Radical Women of Bow
If you look at Bow today, it is full of modern developments, the odd Regency terrace hidden among the tower blocks and smart new apartments. It is hard to imagine how the area would have looked a century or so ago, with sweatshops on every corner, factories, filth, poverty and overcrowding.
But this poverty brought forth resistance, especially from women. The match women who went on strike at the Bryant and May factory in 1888 were protesting not only against working fourteen hours a day for a wage of less than five shillings a week but against fines, ranging from three pence to one shilling, imposed by the Bryant & May management. Offences included talking, dropping matches or going to the toilet without permission. Some of this may sound familiar today! After three weeks, delegations for Parliament and national press coverage, the Matchwomen won. The successful organisation of unskilled women brought a new strength to the trade union movement and this is marked by a plaque on the side of what is now the Bow Quarter apartments.
If you look at the site of the second headquarters of the East London Federation of Suffragettes, the second headquarters of the East London Federation of Suffragettes, you will find a modern building. The one that Sylvia Pankhurst moved into in 1912 was flea-infested and was torn down many years ago.
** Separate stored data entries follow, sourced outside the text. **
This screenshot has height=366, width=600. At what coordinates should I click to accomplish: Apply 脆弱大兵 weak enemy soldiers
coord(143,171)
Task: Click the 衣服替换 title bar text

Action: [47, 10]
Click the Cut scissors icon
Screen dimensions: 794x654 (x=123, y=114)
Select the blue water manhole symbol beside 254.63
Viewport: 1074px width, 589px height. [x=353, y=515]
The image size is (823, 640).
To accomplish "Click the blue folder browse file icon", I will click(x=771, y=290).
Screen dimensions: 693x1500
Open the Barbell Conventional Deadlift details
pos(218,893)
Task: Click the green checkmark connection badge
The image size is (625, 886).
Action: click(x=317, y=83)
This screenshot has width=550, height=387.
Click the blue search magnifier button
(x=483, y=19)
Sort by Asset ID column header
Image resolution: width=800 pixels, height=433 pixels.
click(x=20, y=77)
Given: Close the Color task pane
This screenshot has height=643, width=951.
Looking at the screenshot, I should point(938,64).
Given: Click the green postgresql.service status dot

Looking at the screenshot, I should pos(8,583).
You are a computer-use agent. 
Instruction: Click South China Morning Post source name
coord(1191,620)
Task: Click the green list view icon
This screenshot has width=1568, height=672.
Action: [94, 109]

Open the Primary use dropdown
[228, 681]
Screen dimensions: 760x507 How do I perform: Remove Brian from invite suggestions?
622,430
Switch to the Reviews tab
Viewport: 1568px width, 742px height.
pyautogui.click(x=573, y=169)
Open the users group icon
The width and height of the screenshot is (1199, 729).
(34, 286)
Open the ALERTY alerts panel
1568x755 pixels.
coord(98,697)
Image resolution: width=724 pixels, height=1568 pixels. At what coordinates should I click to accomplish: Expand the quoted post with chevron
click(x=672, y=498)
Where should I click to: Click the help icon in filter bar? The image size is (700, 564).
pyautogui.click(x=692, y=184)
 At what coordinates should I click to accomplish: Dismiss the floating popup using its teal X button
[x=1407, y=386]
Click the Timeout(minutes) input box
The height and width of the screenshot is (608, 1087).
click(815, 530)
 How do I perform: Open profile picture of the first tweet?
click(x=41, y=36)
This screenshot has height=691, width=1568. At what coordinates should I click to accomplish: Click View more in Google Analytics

From this base in the middle of Bow, Sylvia and her friends organised demonstrations, smashed windows and, when the First World War came along, organised creches and toy factories for the women left behind when their men marched off to the trenches.
This summer the Women’s Hall project are launching an exhibition on the East London Federation at the Tower Hamlets Archive, which will be transformed into a unique space evoking the headquarters of the ELFS, a former Baptist mission hall on Old Ford Road in Bow which the suffragettes named ‘The Women’s Hall’. This will be a fascinating chance to delve into the lives of suffragettes in the East End. For more details see: The Women's Hall.
These are just a couple of stops on Oonagh Gay's East End walk, which also takes in the story of Minnie Lansbury, the Poplar councillor who paid for resisting the Government with her life. You can see the Lansbury memorial clock today on Bow Road. There’s plenty more to tell!